Although the interregnum of World War II hampered the company’s progress (pro-Nazi saboteurs burnt down its factory because the management refused to team up with them), Bang & Olufsen rose from the ashes—first with electric razors, and then firmly back on track with radiograms, radios, and televisions.

Across the mid-century, the themes of purity and rationality in the design language became entrenched in Bang & Olufsen—something, as Wendelboe points out, that would make the brand unique. “Beautiful sound comes when we think about materials that have sustainable value, design that you want to have in your home for decades, and a product that delivers an emotional experience,” he said.

Later success, with designers such as David Lewis for the Beovision and Beosound 9000, and Jacob Jensen for the Beomaster 1900, would see Bang & Olufsen enter The Museum of Modern Art in New York’s permanent collection.

At this exhibition in Shanghai, the Titan & Alchemy room reimagines the origins of Struer—where sheep roam across open fields—in a contemporary landscape with two unique limited editions, namely the Beolab 90 Titan and the Beolab 90 Alchemy. The former showcases sandblasted volcanic rock particles, with surrounding aluminium curving around the subwoofers. Meanwhile, the Beolab 90 Alchemy exists as 50 numbered pairs with 24k gold-plated elements, bronze mesh covers, and walnut wood details. It is a product of the 2025-launched Atelier Bespoke, where master craftsmen in Struer work with the client on deeply personal and customised pieces.
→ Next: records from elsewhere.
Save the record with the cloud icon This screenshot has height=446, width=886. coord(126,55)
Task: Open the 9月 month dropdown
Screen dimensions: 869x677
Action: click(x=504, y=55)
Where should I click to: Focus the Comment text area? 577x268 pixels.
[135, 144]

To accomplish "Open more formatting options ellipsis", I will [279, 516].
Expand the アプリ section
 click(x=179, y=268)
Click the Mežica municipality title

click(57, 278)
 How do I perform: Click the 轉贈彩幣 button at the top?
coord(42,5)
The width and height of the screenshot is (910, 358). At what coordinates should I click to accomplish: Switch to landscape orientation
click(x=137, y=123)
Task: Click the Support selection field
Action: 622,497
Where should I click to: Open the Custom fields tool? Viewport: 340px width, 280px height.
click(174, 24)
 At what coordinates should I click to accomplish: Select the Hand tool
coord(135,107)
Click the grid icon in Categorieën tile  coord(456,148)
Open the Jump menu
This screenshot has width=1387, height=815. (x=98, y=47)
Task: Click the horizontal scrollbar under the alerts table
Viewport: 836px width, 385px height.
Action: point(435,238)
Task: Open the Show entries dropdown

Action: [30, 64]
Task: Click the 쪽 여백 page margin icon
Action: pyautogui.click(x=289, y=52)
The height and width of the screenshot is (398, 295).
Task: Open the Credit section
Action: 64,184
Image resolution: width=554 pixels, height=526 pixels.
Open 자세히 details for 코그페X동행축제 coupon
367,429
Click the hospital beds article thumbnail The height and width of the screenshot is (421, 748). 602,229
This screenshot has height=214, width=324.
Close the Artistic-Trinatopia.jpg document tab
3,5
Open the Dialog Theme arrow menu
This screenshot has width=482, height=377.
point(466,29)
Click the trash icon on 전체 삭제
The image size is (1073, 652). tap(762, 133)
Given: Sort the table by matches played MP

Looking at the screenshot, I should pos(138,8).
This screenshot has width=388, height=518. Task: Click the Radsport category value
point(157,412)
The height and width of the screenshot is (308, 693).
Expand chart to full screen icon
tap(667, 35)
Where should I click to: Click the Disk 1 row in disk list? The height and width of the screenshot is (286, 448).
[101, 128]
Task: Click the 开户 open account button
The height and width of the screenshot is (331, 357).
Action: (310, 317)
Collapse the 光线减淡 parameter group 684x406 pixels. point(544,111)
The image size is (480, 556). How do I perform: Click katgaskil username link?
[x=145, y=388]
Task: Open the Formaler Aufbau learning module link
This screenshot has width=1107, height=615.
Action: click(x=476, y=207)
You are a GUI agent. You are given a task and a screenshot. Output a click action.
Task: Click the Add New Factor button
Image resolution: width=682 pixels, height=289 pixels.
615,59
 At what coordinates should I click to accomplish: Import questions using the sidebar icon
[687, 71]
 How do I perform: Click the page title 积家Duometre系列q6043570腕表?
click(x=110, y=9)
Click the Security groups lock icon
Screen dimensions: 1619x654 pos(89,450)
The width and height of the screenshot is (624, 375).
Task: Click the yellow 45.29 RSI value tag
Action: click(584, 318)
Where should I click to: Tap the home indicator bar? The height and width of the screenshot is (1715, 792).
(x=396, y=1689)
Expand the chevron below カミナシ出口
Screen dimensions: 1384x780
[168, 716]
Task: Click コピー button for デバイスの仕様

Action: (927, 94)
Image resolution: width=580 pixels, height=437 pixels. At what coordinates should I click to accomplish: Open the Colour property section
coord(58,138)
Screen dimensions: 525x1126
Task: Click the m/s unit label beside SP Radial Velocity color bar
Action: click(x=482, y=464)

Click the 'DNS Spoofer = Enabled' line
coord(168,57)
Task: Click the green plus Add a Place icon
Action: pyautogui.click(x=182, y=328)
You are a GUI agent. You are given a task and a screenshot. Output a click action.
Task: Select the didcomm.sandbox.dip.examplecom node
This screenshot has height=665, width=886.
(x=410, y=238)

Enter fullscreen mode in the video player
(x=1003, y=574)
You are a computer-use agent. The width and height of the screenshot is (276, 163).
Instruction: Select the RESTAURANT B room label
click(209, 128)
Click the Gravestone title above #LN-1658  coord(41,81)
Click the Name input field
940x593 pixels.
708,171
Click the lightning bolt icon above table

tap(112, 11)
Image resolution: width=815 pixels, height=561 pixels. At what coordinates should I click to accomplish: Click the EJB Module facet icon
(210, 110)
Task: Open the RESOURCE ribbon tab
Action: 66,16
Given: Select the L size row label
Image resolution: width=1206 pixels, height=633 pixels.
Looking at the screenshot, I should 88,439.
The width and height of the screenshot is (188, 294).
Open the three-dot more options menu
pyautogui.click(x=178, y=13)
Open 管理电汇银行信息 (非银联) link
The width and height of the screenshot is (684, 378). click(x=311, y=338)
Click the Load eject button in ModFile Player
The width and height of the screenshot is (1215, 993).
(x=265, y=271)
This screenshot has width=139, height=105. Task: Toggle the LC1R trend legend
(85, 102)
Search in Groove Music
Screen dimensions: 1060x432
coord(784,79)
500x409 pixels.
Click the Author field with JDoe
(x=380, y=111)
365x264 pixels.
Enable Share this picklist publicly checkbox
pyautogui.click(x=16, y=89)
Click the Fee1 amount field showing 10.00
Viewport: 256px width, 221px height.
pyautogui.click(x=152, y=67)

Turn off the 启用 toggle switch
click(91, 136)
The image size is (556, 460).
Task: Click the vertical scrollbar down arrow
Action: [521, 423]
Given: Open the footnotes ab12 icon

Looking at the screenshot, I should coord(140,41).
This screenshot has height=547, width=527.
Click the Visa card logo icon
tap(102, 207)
If there is one clear narrative from Bang & Olufsen’s centennial exhibition in Shanghai—with more to come across the region in due time—it is the brand’s constant innovation and creativity, from its precision aluminium work to its recently concluded partnership with the Scuderia Ferrari team. “In the exhibition, you experience connected chapters of bold ideas, creativity, and technological excellence. A journey through time. A daily story of imagination and craftsmanship. Where innovation turns vision into something timeless,” Wendelboe said. “And, yet, a story only becomes meaningful when it continues to unfold.”